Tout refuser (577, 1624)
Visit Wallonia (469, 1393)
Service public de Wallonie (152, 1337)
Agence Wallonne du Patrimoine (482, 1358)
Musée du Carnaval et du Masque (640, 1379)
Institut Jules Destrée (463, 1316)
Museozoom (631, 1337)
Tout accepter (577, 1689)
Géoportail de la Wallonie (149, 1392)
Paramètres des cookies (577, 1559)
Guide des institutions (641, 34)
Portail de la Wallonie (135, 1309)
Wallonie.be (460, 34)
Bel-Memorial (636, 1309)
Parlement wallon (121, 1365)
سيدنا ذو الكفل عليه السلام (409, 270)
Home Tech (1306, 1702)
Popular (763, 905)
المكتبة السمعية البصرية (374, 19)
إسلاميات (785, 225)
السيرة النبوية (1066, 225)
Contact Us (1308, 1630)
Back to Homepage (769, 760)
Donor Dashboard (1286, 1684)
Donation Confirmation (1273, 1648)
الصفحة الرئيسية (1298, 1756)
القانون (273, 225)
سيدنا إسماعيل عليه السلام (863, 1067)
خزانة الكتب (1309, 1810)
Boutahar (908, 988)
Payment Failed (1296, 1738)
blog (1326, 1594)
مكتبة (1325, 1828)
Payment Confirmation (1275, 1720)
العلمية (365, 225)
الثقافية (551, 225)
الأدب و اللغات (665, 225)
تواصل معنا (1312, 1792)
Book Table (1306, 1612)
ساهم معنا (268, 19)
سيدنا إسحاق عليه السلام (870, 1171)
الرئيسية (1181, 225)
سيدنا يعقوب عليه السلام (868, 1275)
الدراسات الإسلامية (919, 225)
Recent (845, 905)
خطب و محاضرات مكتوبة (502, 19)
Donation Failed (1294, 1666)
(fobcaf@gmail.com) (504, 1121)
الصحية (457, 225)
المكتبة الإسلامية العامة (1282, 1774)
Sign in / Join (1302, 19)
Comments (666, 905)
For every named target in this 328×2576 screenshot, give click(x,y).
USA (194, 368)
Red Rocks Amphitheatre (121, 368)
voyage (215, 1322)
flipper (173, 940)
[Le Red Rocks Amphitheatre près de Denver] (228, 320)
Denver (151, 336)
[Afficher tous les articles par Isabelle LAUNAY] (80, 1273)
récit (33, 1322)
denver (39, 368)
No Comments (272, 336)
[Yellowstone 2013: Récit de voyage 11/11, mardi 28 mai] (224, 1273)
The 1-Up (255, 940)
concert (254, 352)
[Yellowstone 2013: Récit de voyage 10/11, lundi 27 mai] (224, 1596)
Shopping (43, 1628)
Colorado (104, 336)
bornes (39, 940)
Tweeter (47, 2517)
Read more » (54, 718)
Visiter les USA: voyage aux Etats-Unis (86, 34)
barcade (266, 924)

▸ Exercise requirements
Gather every line of the items above that contains the string "Rocks". Treat uppercase and lowercase letters as different.

▸ Written response
Red Rocks Amphitheatre (121, 368)
[Le Red Rocks Amphitheatre près de Denver] (228, 320)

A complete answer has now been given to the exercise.